Die Ausstellung wurde zu einem Coffee-Table-Buch, Apfel fand sich als Designerin, Testimonial, Lektorin und nicht zuletzt als älteste Influencerin der Welt wieder, die neben einer eigenen H&M-Kollektion auch eine Barbie designt bekam. "Es ist nie zu spät", auf wenige Personen trifft dieser Kalenderspruch so gut zu wie auf Apfel. Mit 97 Jahren unterzeichnete sie einen Modelvertrag bei IMG, ein Jahr, nachdem sie ihre Biografie "AccidentalIcon" geschrieben hatte.
Neben ihrer Garderobe glich auch Apfels Haus einem gigantischen Fundus aus Designklassikern und in der Ferne gefundenen Schätzen, die alle fein säuberlich Platz in dem Park-Avenue-Apartment fanden.
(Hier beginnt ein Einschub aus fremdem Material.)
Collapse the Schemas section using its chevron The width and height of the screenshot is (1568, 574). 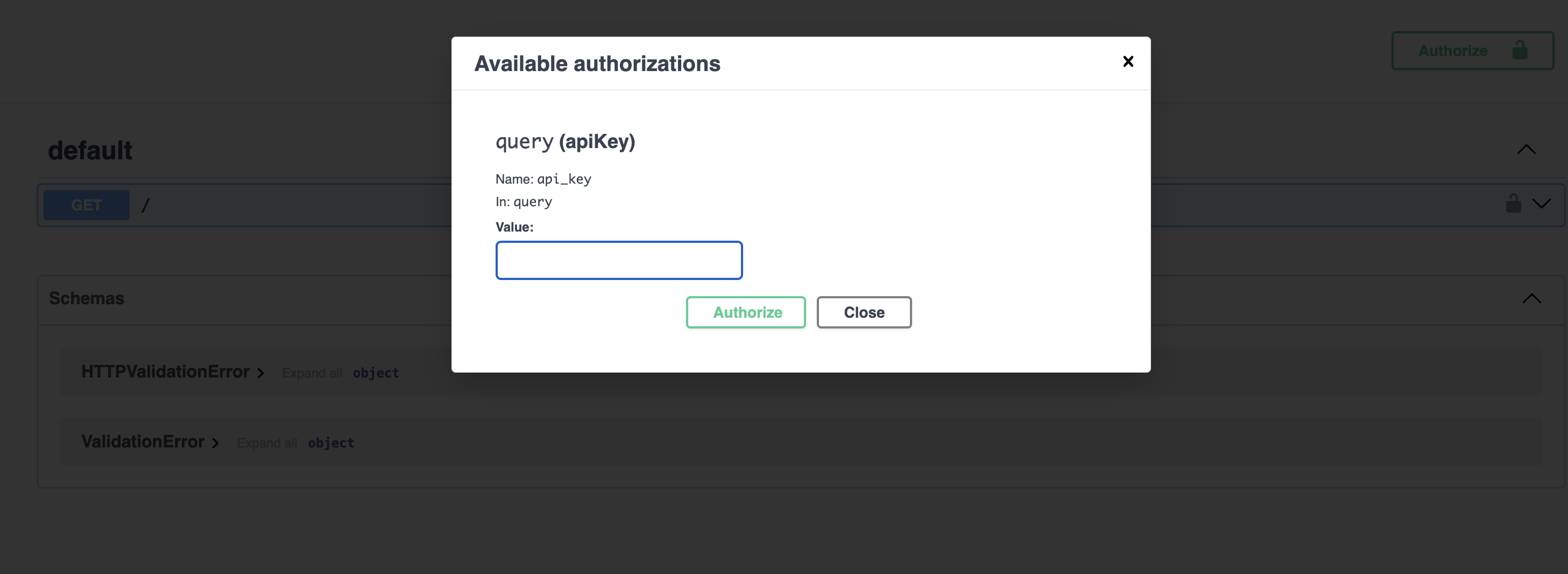coord(1531,299)
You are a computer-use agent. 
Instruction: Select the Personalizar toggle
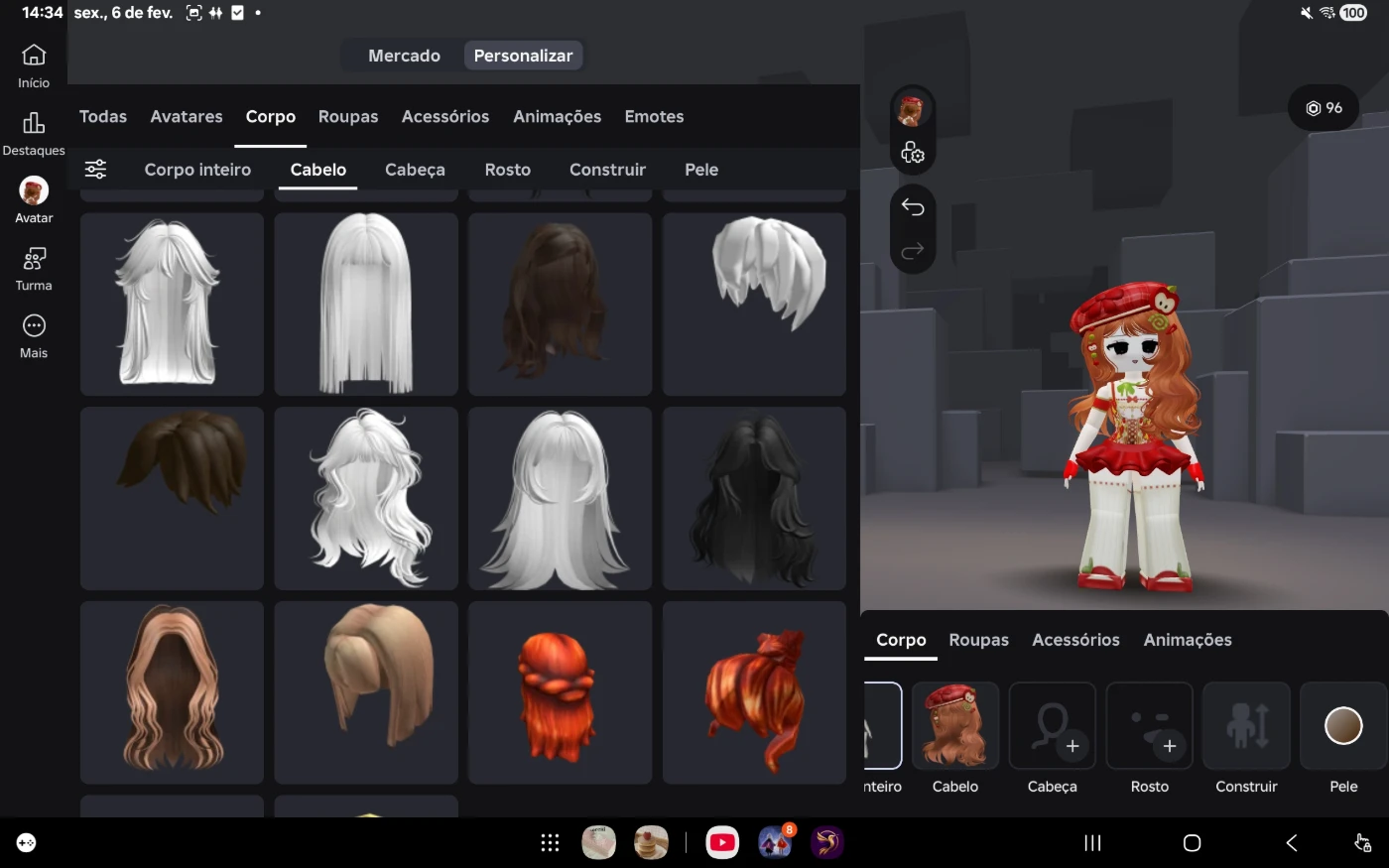pos(523,56)
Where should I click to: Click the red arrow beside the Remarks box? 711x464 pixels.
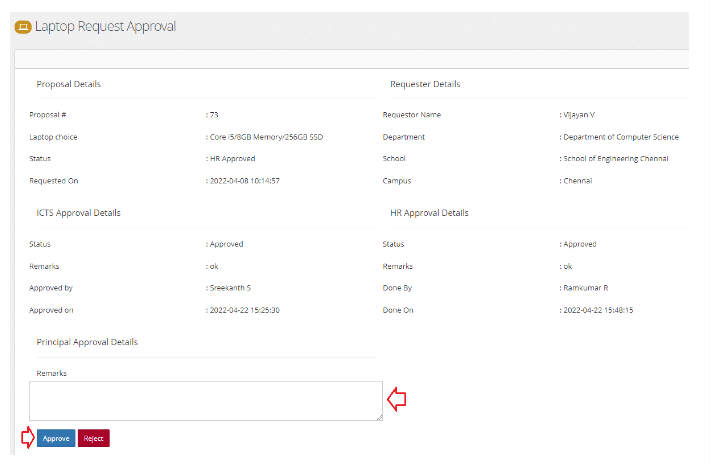pos(397,399)
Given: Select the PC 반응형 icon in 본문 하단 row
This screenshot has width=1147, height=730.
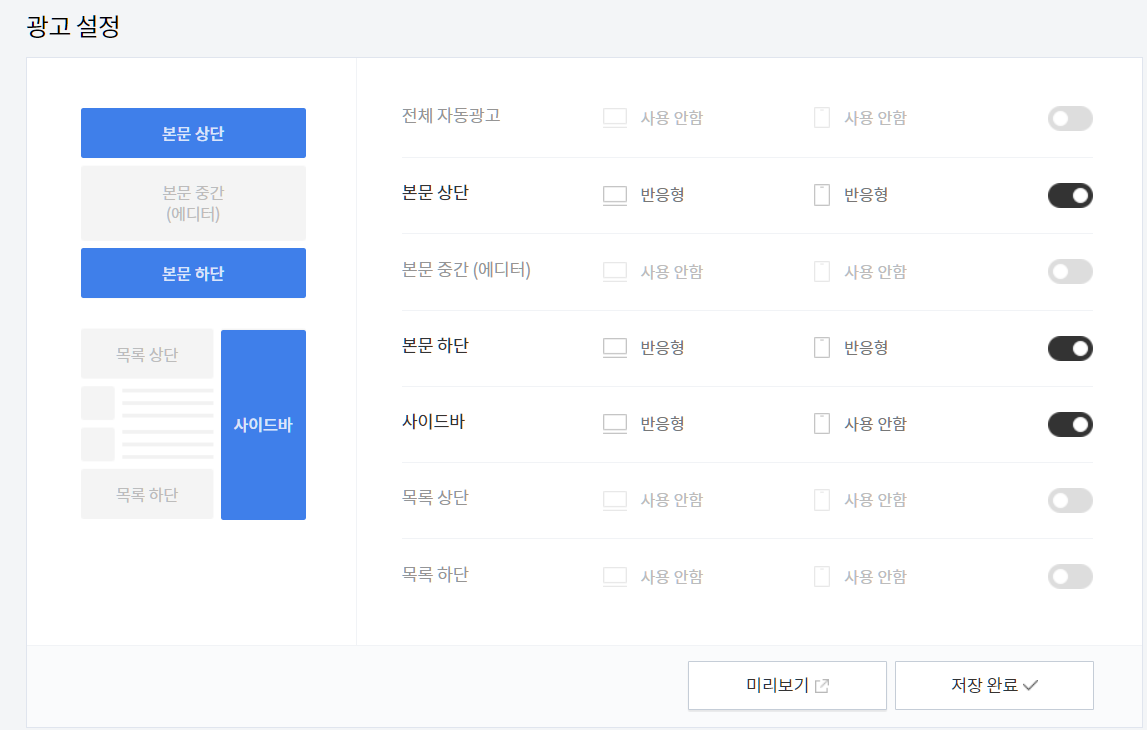Looking at the screenshot, I should pos(614,347).

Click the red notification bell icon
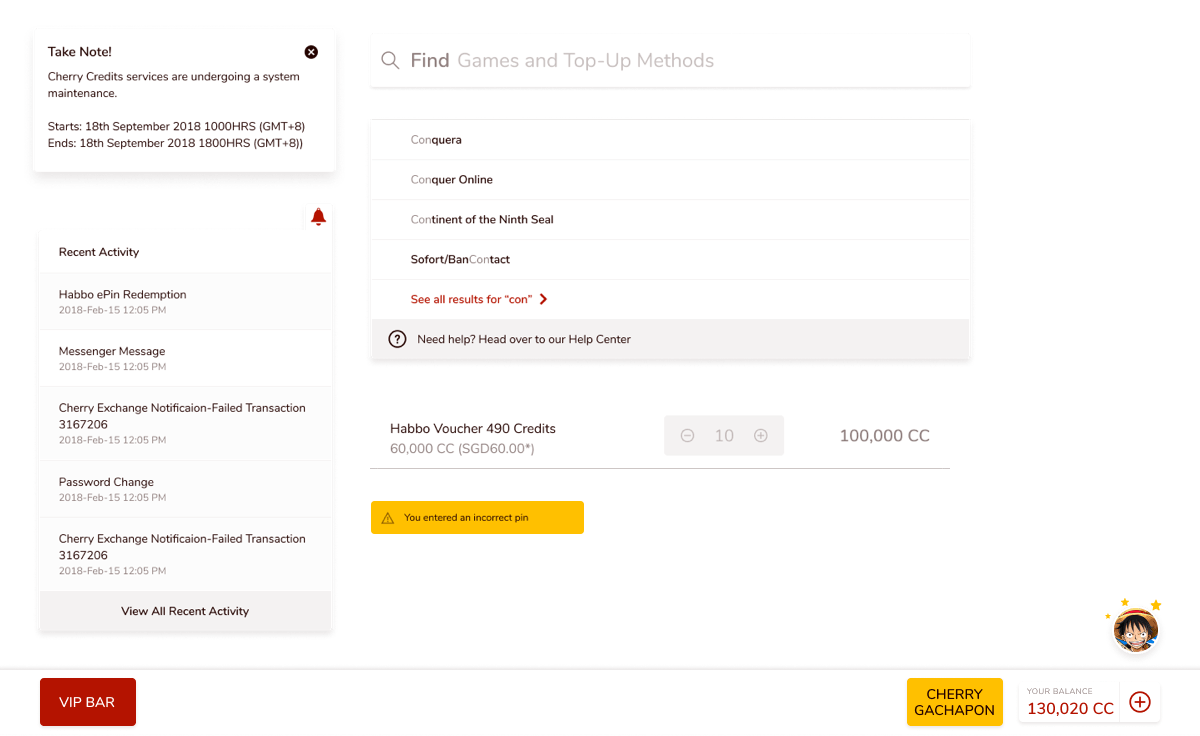pyautogui.click(x=318, y=217)
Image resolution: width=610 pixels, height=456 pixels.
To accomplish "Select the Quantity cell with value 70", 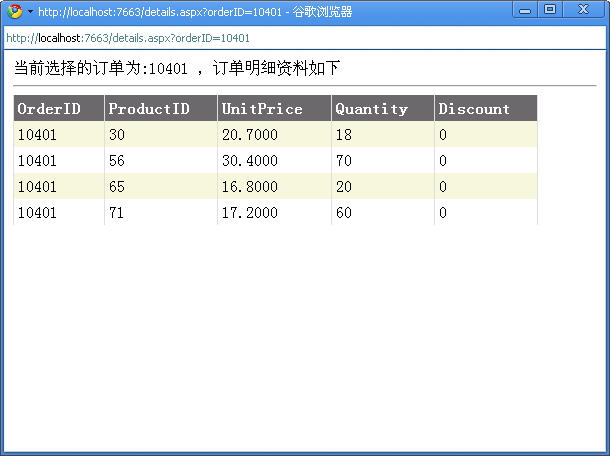I will (x=344, y=161).
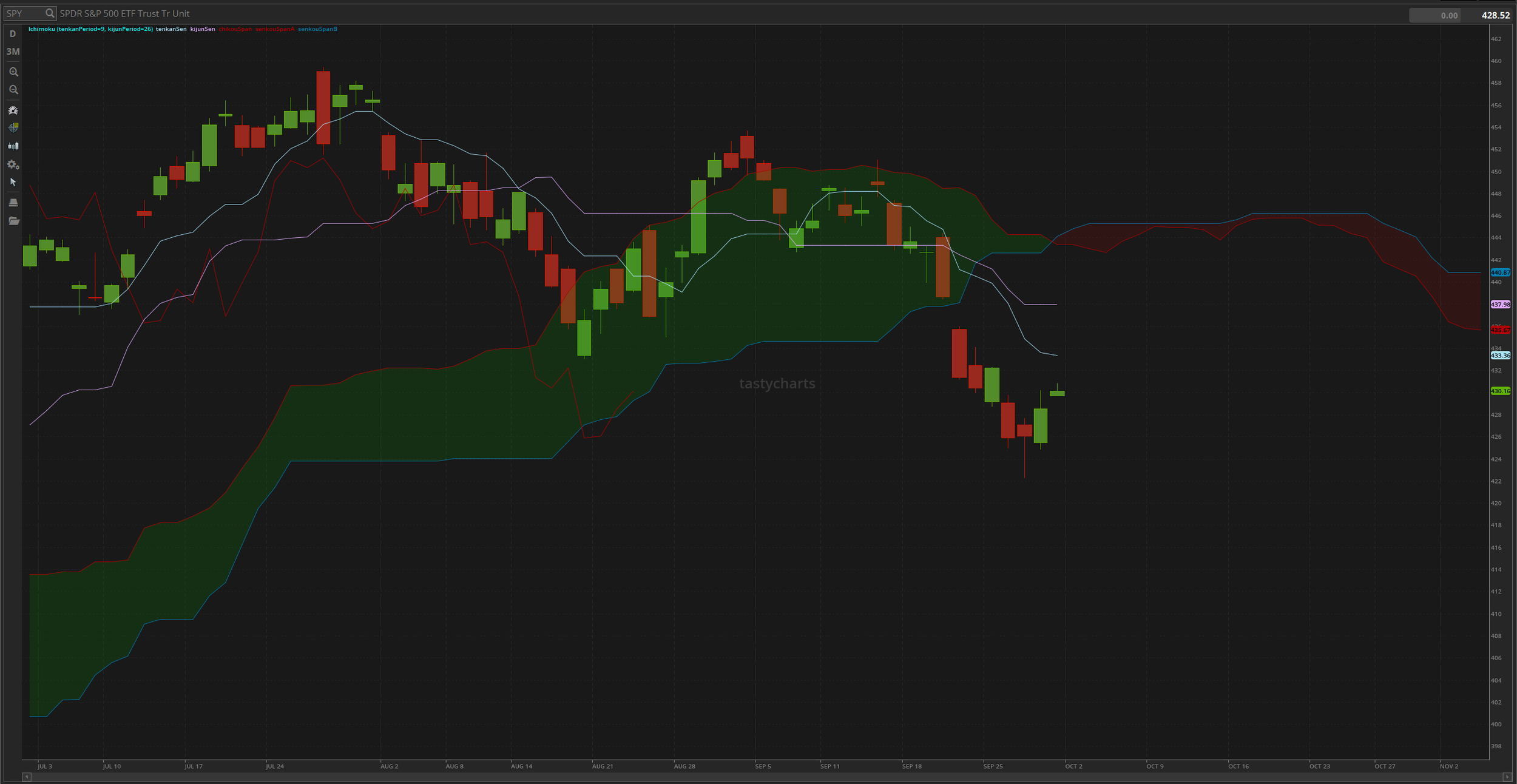
Task: Open the folder icon in the sidebar
Action: (x=13, y=221)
Ihr Erbe besteht jedoch nicht aus den abertausenden Objekten, die sich in ihrem Besitz befanden. Was sie weitergibt, ist die Freude am Tragen und Kombinieren von Kleidung, das Experimentieren, losgelöst von jedem Trend und jeder Meinung. Oder, wie es Iris Apfel 2011 der "New York Times sagte: "Wenn man sich nicht wie alle anderen kleidet, muss man auch nicht wie alle anderen denken."